Ve en önemli konulardan biri de Logoterapi. "Freud ve Adler’den sonra 3cü Viyana Okulu olarak adlandırılan Logoterapi’nin kurucusu Viktor Emil Frankl, çağımızda insanın en önemli psikolojik sorununun, yaşamda anlamsızlık ve varoluşsal boşluk olduğunu ileri sürmektedir.

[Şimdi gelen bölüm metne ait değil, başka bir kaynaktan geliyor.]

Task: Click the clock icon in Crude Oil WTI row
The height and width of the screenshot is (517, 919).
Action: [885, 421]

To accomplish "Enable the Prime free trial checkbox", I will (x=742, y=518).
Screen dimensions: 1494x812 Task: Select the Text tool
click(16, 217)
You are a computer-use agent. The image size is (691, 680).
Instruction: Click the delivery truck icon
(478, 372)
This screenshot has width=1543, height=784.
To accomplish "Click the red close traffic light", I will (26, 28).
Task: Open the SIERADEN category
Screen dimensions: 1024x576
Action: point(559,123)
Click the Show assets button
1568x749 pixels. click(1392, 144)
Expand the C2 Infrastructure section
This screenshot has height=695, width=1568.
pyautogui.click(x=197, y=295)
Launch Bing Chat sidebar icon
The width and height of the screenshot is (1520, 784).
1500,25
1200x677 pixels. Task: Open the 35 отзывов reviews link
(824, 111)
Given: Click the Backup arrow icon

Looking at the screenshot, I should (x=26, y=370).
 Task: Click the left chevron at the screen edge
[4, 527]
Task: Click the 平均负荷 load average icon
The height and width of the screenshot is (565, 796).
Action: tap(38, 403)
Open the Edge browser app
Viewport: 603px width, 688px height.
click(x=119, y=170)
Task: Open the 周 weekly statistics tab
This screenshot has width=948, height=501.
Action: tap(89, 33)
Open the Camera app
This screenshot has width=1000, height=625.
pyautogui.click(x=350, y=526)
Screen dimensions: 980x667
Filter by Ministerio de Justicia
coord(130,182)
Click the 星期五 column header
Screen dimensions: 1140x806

Logoterapi, Yunancada ‘anlam’ anlamına gelen logos ve terapi sözcüklerinin birleşmesinden meydana gelmektedir. Logoterapi, yaşamın her koşulda, hatta en kötü koşullar altında bile potansiyel olarak var olduğunu varsayar. Frankl, insanın düşünebileceği en kötü koşullara bile direnerek ve mücadele ederek, göğüs gerebileceğini söyler. Ancak kişinin hayata asılması için, yaşamı ve ölümü anlamlı kılacak bir nedeni,uğruna yaşayacak bir şeyi olması gerekir. Yaşamlarında anlamsızlık duygusu ağır basan bireyler,uğruna yaşamaya değer bir anlam bilincinden yoksun kalarak, iç dünyalarında oluşan boşluk duygusuna,yani varoluşsal boşluğa yakalanmışlardır. İşte bu noktada, Logoterapistin rolü, danışanın yaşamda bir anlam ve bir amaç bulmasına, ya da, var olan anlam spektrumunu bilinçli ve görünür hale getirmesine yardımcı olmaktır."
Logoterapi bir amacın yani İkigai'nin varlığından bahsediyor. Umarım İkigai'nizi bulursunuz.

"Yedi kez düş, sekiz kez kalk."

"Epiktetos'un dediği gibi, " Konu sana ne olduğu değil, buna nasıl tepki verdiğindir."

"Direğe iple bağlanan bir eşek kendini kurtarmak için direğin etrafında dönüp durdukça direğe yapışık hareket edemez halde kalır. Aynı şey kendi korkularından ve rahatsızlıklarından kurtulmaya çalışıp acılarına daha fazla saplanan obsesif düşünme biçimine sahip insanlar için de geçerlidir."